In [None]:
!pip install sentencepiece
!pip install transformers==4.28.0
!pip install datasets evaluate
!pip install sacrebleu

In [None]:
from transformers import AutoTokenizer, M2M100ForConditionalGeneration,Seq2SeqTrainingArguments, Seq2SeqTrainer, DataCollatorForSeq2Seq,pipeline
from huggingface_hub import notebook_login
from datasets import load_dataset,load_metric
import evaluate
import numpy as np

In [None]:
#The model we will use for training Sanskrit-English model is “facebook/m2m100_418M” which is Meta’s open source model with 418 Million parameters.

model = M2M100ForConditionalGeneration.from_pretrained("facebook/m2m100_418M")
tokenizer = AutoTokenizer.from_pretrained("facebook/m2m100_418M")

In [None]:
#Loading Dataset
#Itihasa is a Sanskrit-English translation corpus containing 93,000 Sanskrit shlokas and their English translations extracted from M.N.Dutt’s seminal works on The Ramayana and The Mahabharata.

from datasets import load_dataset
dataset = load_dataset("rahular/itihasa")
dataset


In [None]:
#Tokenization
'''
The tokenize_function is specifically designed to process a batch of translation data. Each batch consists of pairs of Sanskrit and English texts extracted from the dataset. The function starts by separating the Sanskrit and English texts from each translation pair in the batch. This separation is achieved using list comprehensions that iterate through the 'translation' field of each entry in the batch, resulting in two separate lists: one for the Sanskrit texts (sanskrit_texts) and another for their corresponding English translations (english_texts).

Next, the function tokenizes these texts using a pre-defined tokenizer, which is applied separately to the Sanskrit texts (inputs) and the English texts (targets). The tokenizer is configured with the following parameters: it truncates texts longer than a maximum length to handle variability in text length, pads sequences to a uniform length of 128 tokens, and outputs the tokenized data as PyTorch tensors ('pt').

After tokenization, the function organizes the tokens into a structured format suitable for training a sequence-to-sequence (Seq2Seq) model. It returns a dictionary containing the following elements:

input_ids: The token IDs representing the Sanskrit texts.

attention_mask: The attention masks for the Sanskrit texts, indicating which tokens should be attended to by the model.

decoder_input_ids: The token IDs for the English texts, which serve as inputs to the decoder of the Seq2Seq model.
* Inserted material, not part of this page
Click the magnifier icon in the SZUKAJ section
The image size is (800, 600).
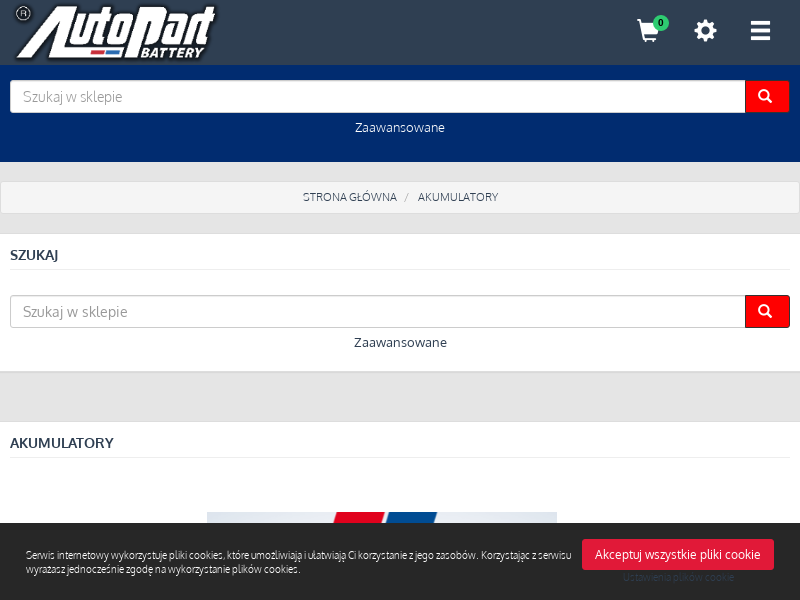click(766, 311)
decoder_attention_mask: The attention masks for the English texts, guiding the decoder on which tokens to focus.

labels: The labels used for training the Seq2Seq model. These are identical to the decoder_input_ids but are cloned to serve as the target outputs during the training process.
'''

In [None]:
def tokenize_function(batch):
    sanskrit_texts = [entry['sn'] for entry in batch['translation']]
    english_texts = [entry['en'] for entry in batch['translation']]

    # Tokenize the inputs (Sanskrit) and targets (English)
    inputs = tokenizer(sanskrit_texts, truncation=True, padding='max_length', max_length=128, return_tensors="pt")
    targets = tokenizer(english_texts, truncation=True, padding='max_length', max_length=128, return_tensors="pt")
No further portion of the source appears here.